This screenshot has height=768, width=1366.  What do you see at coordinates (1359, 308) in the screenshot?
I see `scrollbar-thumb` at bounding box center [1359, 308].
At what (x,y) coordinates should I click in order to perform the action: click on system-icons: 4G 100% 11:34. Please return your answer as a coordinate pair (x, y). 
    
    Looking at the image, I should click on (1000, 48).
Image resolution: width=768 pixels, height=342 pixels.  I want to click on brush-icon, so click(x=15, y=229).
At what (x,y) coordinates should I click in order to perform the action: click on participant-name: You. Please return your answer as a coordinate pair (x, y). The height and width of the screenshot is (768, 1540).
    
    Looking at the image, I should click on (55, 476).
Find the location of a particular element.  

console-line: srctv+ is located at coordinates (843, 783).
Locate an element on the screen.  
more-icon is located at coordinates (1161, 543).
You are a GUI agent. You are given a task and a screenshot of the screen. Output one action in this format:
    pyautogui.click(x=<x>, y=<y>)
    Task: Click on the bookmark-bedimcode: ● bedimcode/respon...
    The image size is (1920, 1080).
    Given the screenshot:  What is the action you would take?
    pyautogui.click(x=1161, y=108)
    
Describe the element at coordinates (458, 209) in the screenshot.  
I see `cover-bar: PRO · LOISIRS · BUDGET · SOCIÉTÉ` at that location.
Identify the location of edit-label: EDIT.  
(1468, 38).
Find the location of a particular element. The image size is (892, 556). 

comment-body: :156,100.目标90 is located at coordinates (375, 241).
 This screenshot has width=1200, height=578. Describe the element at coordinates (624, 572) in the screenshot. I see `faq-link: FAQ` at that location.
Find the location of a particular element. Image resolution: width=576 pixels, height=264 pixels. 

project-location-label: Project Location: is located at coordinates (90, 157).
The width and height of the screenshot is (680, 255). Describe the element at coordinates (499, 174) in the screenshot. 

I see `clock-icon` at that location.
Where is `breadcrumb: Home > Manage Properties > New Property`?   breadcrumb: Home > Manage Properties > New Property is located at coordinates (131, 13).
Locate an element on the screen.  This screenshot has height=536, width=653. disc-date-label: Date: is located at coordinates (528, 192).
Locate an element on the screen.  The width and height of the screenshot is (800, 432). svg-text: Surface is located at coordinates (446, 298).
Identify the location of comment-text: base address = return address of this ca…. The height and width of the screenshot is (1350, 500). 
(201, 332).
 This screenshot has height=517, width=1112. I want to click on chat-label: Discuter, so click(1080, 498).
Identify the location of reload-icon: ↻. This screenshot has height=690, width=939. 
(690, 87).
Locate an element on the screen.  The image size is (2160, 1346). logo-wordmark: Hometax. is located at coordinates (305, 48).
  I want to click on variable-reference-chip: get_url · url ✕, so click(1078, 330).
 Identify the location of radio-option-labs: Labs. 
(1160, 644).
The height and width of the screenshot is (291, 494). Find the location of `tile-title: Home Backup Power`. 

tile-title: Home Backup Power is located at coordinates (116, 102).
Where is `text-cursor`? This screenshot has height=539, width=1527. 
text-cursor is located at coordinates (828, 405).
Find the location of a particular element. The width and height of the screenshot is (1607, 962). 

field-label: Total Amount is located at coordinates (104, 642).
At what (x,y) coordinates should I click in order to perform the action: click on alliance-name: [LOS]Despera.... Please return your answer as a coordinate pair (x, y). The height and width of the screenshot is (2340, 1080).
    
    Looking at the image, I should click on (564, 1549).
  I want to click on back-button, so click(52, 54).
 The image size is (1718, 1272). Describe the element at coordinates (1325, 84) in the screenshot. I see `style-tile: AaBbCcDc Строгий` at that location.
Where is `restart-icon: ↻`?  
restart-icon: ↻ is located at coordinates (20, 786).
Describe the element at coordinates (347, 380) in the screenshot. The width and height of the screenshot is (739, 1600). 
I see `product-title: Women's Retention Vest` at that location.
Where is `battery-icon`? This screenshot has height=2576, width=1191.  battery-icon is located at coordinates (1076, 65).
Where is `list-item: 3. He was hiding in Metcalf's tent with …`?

▶ What is needed: Reproduce every one of the rows above verbatim, in the same order.

▶ The completed task:
This screenshot has height=768, width=1366.  What do you see at coordinates (1359, 308) in the screenshot?
I see `scrollbar-thumb` at bounding box center [1359, 308].
At what (x,y) coordinates should I click in order to perform the action: click on system-icons: 4G 100% 11:34. Please return your answer as a coordinate pair (x, y). 
    
    Looking at the image, I should click on (1000, 48).
Image resolution: width=768 pixels, height=342 pixels.  I want to click on brush-icon, so click(x=15, y=229).
At what (x,y) coordinates should I click in order to perform the action: click on participant-name: You. Please return your answer as a coordinate pair (x, y). The height and width of the screenshot is (768, 1540).
    
    Looking at the image, I should click on (55, 476).
Find the location of a particular element.  

console-line: srctv+ is located at coordinates (843, 783).
Locate an element on the screen.  
more-icon is located at coordinates (1161, 543).
You are a GUI agent. You are given a task and a screenshot of the screen. Output one action in this format:
    pyautogui.click(x=<x>, y=<y>)
    Task: Click on the bookmark-bedimcode: ● bedimcode/respon...
    The image size is (1920, 1080).
    Given the screenshot:  What is the action you would take?
    pyautogui.click(x=1161, y=108)
    
Describe the element at coordinates (458, 209) in the screenshot.  
I see `cover-bar: PRO · LOISIRS · BUDGET · SOCIÉTÉ` at that location.
Identify the location of edit-label: EDIT.  
(1468, 38).
Find the location of a particular element. The image size is (892, 556). 

comment-body: :156,100.目标90 is located at coordinates (375, 241).
 This screenshot has width=1200, height=578. Describe the element at coordinates (624, 572) in the screenshot. I see `faq-link: FAQ` at that location.
Find the location of a particular element. Image resolution: width=576 pixels, height=264 pixels. 

project-location-label: Project Location: is located at coordinates (90, 157).
The width and height of the screenshot is (680, 255). Describe the element at coordinates (499, 174) in the screenshot. 

I see `clock-icon` at that location.
Where is `breadcrumb: Home > Manage Properties > New Property`?   breadcrumb: Home > Manage Properties > New Property is located at coordinates (131, 13).
Locate an element on the screen.  This screenshot has height=536, width=653. disc-date-label: Date: is located at coordinates (528, 192).
Locate an element on the screen.  The width and height of the screenshot is (800, 432). svg-text: Surface is located at coordinates (446, 298).
Identify the location of comment-text: base address = return address of this ca…. The height and width of the screenshot is (1350, 500). 
(201, 332).
 This screenshot has height=517, width=1112. I want to click on chat-label: Discuter, so click(1080, 498).
Identify the location of reload-icon: ↻. This screenshot has height=690, width=939. 
(690, 87).
Locate an element on the screen.  The image size is (2160, 1346). logo-wordmark: Hometax. is located at coordinates (305, 48).
  I want to click on variable-reference-chip: get_url · url ✕, so click(1078, 330).
 Identify the location of radio-option-labs: Labs. 
(1160, 644).
The height and width of the screenshot is (291, 494). Find the location of `tile-title: Home Backup Power`. 

tile-title: Home Backup Power is located at coordinates (116, 102).
Where is `text-cursor`? This screenshot has height=539, width=1527. 
text-cursor is located at coordinates (828, 405).
Find the location of a particular element. The width and height of the screenshot is (1607, 962). 

field-label: Total Amount is located at coordinates (104, 642).
At what (x,y) coordinates should I click in order to perform the action: click on alliance-name: [LOS]Despera.... Please return your answer as a coordinate pair (x, y). The height and width of the screenshot is (2340, 1080).
    
    Looking at the image, I should click on (564, 1549).
  I want to click on back-button, so click(52, 54).
 The image size is (1718, 1272). Describe the element at coordinates (1325, 84) in the screenshot. I see `style-tile: AaBbCcDc Строгий` at that location.
Where is `restart-icon: ↻`?  
restart-icon: ↻ is located at coordinates (20, 786).
Describe the element at coordinates (347, 380) in the screenshot. The width and height of the screenshot is (739, 1600). 
I see `product-title: Women's Retention Vest` at that location.
Where is `battery-icon`? This screenshot has height=2576, width=1191.  battery-icon is located at coordinates (1076, 65).
Where is `list-item: 3. He was hiding in Metcalf's tent with …`?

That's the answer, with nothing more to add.